YOUR OBJECTIVE => Rewrite all of the data below with every "computer-use agent" swapped for "desktop agent", leaving everything else unchanged.

========================================================================

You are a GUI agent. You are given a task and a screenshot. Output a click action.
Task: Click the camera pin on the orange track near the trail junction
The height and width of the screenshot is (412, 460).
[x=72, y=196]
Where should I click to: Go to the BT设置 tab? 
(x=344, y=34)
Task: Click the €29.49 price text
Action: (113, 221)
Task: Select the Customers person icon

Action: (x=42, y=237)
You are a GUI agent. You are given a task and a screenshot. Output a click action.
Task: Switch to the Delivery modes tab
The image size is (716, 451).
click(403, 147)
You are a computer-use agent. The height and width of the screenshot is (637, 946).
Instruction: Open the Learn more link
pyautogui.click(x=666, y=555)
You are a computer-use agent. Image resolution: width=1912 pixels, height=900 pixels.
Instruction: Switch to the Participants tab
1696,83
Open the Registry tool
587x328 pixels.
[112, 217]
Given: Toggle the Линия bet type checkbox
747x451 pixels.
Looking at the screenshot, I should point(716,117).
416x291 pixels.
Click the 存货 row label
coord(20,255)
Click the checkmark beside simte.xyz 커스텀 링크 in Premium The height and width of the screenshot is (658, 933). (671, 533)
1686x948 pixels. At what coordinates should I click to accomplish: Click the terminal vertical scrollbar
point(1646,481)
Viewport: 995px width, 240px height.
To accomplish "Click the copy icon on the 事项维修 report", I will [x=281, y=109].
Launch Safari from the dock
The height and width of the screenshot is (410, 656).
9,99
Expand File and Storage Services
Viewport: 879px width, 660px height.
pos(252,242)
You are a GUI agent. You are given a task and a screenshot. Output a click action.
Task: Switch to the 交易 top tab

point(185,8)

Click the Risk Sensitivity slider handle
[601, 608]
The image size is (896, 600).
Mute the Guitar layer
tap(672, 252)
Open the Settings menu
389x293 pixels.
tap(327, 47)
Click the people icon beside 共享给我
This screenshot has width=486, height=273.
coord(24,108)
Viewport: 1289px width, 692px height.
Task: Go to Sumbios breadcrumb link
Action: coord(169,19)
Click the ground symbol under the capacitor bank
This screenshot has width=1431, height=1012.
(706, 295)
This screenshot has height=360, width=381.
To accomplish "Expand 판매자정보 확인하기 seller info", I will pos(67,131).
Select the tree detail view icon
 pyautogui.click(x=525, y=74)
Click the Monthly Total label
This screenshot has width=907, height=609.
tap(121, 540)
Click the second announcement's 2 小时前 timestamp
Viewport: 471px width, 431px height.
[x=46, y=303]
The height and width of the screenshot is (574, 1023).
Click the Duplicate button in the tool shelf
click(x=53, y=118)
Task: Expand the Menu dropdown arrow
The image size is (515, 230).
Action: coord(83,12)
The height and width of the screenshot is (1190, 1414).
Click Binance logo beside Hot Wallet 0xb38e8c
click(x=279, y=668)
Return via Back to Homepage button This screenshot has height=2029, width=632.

========================================================================

PROBLEM SOLUTION =>
You are a GUI agent. You are given a task and a screenshot. Output a click action.
Task: Click the camera pin on the orange track near the trail junction
The height and width of the screenshot is (412, 460).
[x=72, y=196]
Where should I click to: Go to the BT设置 tab? 
(x=344, y=34)
Task: Click the €29.49 price text
Action: (113, 221)
Task: Select the Customers person icon

Action: (x=42, y=237)
You are a GUI agent. You are given a task and a screenshot. Output a click action.
Task: Switch to the Delivery modes tab
The image size is (716, 451).
click(403, 147)
You are a desktop agent. The height and width of the screenshot is (637, 946).
Instruction: Open the Learn more link
pyautogui.click(x=666, y=555)
You are a desktop agent. Image resolution: width=1912 pixels, height=900 pixels.
Instruction: Switch to the Participants tab
1696,83
Open the Registry tool
587x328 pixels.
[112, 217]
Given: Toggle the Линия bet type checkbox
747x451 pixels.
Looking at the screenshot, I should point(716,117).
416x291 pixels.
Click the 存货 row label
coord(20,255)
Click the checkmark beside simte.xyz 커스텀 링크 in Premium The height and width of the screenshot is (658, 933). (671, 533)
1686x948 pixels. At what coordinates should I click to accomplish: Click the terminal vertical scrollbar
point(1646,481)
Viewport: 995px width, 240px height.
To accomplish "Click the copy icon on the 事项维修 report", I will [x=281, y=109].
Launch Safari from the dock
The height and width of the screenshot is (410, 656).
9,99
Expand File and Storage Services
Viewport: 879px width, 660px height.
pos(252,242)
You are a GUI agent. You are given a task and a screenshot. Output a click action.
Task: Switch to the 交易 top tab

point(185,8)

Click the Risk Sensitivity slider handle
[601, 608]
The image size is (896, 600).
Mute the Guitar layer
tap(672, 252)
Open the Settings menu
389x293 pixels.
tap(327, 47)
Click the people icon beside 共享给我
This screenshot has width=486, height=273.
coord(24,108)
Viewport: 1289px width, 692px height.
Task: Go to Sumbios breadcrumb link
Action: coord(169,19)
Click the ground symbol under the capacitor bank
This screenshot has width=1431, height=1012.
(706, 295)
This screenshot has height=360, width=381.
To accomplish "Expand 판매자정보 확인하기 seller info", I will pos(67,131).
Select the tree detail view icon
 pyautogui.click(x=525, y=74)
Click the Monthly Total label
This screenshot has width=907, height=609.
tap(121, 540)
Click the second announcement's 2 小时前 timestamp
Viewport: 471px width, 431px height.
[x=46, y=303]
The height and width of the screenshot is (574, 1023).
Click the Duplicate button in the tool shelf
click(x=53, y=118)
Task: Expand the Menu dropdown arrow
The image size is (515, 230).
Action: coord(83,12)
The height and width of the screenshot is (1190, 1414).
Click Binance logo beside Hot Wallet 0xb38e8c
click(x=279, y=668)
Return via Back to Homepage button This screenshot has height=2029, width=632.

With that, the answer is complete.